» The exercise:
Reproduce verbatim every line of the data from the one containing "Click the 884%" through the one containing "Action: point(108,380)", including both of those lines.

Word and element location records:
++++++

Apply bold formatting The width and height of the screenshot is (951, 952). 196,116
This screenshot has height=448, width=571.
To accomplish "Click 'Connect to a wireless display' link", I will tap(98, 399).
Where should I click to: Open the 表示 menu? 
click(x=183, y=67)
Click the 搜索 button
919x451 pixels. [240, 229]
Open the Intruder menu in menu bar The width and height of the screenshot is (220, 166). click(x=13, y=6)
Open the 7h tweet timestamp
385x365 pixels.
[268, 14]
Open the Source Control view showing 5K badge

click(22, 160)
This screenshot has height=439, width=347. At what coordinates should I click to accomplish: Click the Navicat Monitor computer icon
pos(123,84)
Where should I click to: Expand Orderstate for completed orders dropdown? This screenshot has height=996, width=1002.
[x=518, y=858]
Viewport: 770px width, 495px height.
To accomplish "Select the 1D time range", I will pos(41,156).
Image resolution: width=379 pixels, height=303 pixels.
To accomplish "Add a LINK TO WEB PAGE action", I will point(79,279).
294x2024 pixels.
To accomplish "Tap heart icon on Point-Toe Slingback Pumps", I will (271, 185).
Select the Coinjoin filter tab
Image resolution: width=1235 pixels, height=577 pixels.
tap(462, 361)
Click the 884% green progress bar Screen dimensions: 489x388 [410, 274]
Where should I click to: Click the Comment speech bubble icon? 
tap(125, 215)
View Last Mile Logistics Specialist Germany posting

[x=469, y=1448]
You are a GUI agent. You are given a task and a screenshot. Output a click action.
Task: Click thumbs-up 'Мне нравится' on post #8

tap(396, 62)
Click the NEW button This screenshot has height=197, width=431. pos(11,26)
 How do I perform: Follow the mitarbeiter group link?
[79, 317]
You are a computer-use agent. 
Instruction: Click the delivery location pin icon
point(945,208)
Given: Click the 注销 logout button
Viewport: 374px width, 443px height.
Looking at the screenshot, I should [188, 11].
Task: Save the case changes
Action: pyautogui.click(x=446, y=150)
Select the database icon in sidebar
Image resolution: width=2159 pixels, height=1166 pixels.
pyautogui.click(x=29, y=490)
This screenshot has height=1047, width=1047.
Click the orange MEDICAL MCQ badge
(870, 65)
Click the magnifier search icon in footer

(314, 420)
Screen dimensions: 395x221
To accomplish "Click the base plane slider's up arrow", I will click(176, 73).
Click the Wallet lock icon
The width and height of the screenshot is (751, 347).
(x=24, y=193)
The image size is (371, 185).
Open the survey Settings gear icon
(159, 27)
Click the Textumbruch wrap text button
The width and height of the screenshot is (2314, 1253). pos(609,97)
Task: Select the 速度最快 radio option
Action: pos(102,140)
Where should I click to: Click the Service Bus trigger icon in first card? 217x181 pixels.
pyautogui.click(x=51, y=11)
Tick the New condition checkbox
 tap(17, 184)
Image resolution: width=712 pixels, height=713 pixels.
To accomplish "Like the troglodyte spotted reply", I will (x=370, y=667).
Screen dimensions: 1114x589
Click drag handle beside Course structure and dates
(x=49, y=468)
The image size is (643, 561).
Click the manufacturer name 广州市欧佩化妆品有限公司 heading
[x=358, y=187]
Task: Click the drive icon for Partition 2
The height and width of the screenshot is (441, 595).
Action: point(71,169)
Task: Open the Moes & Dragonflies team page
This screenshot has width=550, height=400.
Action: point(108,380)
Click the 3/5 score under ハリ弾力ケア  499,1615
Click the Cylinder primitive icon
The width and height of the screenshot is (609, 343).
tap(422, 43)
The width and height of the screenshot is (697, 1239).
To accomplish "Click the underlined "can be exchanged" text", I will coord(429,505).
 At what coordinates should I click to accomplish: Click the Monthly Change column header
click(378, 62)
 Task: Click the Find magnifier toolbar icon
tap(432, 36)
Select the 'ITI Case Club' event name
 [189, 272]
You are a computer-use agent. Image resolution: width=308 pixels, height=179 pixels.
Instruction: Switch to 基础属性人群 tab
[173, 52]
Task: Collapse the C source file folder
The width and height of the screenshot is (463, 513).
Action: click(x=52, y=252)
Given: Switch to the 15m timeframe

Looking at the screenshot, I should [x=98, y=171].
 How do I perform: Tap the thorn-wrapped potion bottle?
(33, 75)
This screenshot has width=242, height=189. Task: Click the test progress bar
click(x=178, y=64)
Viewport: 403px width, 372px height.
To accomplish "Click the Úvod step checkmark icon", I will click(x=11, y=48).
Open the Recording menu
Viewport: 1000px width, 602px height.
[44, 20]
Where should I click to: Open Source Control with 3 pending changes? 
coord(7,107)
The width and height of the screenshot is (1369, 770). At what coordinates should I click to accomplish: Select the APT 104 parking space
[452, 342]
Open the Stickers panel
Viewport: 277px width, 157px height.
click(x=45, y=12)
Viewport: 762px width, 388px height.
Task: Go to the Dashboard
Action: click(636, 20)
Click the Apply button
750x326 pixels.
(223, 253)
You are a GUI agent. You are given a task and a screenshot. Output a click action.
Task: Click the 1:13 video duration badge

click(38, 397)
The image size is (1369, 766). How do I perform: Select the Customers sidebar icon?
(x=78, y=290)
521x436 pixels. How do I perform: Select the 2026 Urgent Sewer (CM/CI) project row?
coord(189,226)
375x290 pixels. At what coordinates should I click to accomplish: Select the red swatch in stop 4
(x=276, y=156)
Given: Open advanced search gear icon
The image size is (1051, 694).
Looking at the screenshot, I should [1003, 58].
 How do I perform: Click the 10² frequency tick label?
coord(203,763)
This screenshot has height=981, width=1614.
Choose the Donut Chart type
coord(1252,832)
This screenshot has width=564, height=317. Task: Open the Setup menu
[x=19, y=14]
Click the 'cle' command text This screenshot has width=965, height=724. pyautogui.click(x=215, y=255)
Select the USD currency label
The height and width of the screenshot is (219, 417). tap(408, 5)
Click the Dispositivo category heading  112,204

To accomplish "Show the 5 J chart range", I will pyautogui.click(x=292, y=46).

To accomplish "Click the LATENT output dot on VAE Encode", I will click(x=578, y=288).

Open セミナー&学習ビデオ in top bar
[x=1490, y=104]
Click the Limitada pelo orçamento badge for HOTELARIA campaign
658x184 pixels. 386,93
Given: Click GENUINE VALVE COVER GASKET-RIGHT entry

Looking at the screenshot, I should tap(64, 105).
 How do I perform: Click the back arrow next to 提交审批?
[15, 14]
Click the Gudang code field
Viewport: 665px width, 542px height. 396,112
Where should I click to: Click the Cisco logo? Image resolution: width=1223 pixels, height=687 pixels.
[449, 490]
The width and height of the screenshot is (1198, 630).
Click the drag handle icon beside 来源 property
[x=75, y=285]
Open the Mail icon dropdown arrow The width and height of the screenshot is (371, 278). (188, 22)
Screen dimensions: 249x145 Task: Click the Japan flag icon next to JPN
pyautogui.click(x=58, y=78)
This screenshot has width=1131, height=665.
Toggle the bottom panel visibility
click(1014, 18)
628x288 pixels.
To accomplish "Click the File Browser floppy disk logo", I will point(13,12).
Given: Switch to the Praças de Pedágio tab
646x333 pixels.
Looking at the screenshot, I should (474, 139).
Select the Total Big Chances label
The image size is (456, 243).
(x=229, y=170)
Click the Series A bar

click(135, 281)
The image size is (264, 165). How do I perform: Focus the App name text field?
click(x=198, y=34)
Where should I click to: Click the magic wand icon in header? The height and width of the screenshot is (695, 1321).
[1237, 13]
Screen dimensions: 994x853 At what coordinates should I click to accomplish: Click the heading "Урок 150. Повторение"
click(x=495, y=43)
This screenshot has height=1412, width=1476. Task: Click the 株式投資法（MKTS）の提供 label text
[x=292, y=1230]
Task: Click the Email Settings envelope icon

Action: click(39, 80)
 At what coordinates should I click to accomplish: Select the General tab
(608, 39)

++++++

» Answer in full:
Click the 884% green progress bar Screen dimensions: 489x388 [410, 274]
Where should I click to: Click the Comment speech bubble icon? 
tap(125, 215)
View Last Mile Logistics Specialist Germany posting

[x=469, y=1448]
You are a GUI agent. You are given a task and a screenshot. Output a click action.
Task: Click thumbs-up 'Мне нравится' on post #8

tap(396, 62)
Click the NEW button This screenshot has height=197, width=431. pos(11,26)
 How do I perform: Follow the mitarbeiter group link?
[79, 317]
You are a computer-use agent. 
Instruction: Click the delivery location pin icon
point(945,208)
Given: Click the 注销 logout button
Viewport: 374px width, 443px height.
Looking at the screenshot, I should [188, 11].
Task: Save the case changes
Action: pyautogui.click(x=446, y=150)
Select the database icon in sidebar
Image resolution: width=2159 pixels, height=1166 pixels.
pyautogui.click(x=29, y=490)
This screenshot has height=1047, width=1047.
Click the orange MEDICAL MCQ badge
(870, 65)
Click the magnifier search icon in footer

(314, 420)
Screen dimensions: 395x221
To accomplish "Click the base plane slider's up arrow", I will click(176, 73).
Click the Wallet lock icon
The width and height of the screenshot is (751, 347).
(x=24, y=193)
The image size is (371, 185).
Open the survey Settings gear icon
(159, 27)
Click the Textumbruch wrap text button
The width and height of the screenshot is (2314, 1253). pos(609,97)
Task: Select the 速度最快 radio option
Action: pos(102,140)
Where should I click to: Click the Service Bus trigger icon in first card? 217x181 pixels.
pyautogui.click(x=51, y=11)
Tick the New condition checkbox
 tap(17, 184)
Image resolution: width=712 pixels, height=713 pixels.
To accomplish "Like the troglodyte spotted reply", I will (x=370, y=667).
Screen dimensions: 1114x589
Click drag handle beside Course structure and dates
(x=49, y=468)
The image size is (643, 561).
Click the manufacturer name 广州市欧佩化妆品有限公司 heading
[x=358, y=187]
Task: Click the drive icon for Partition 2
The height and width of the screenshot is (441, 595).
Action: point(71,169)
Task: Open the Moes & Dragonflies team page
This screenshot has width=550, height=400.
Action: point(108,380)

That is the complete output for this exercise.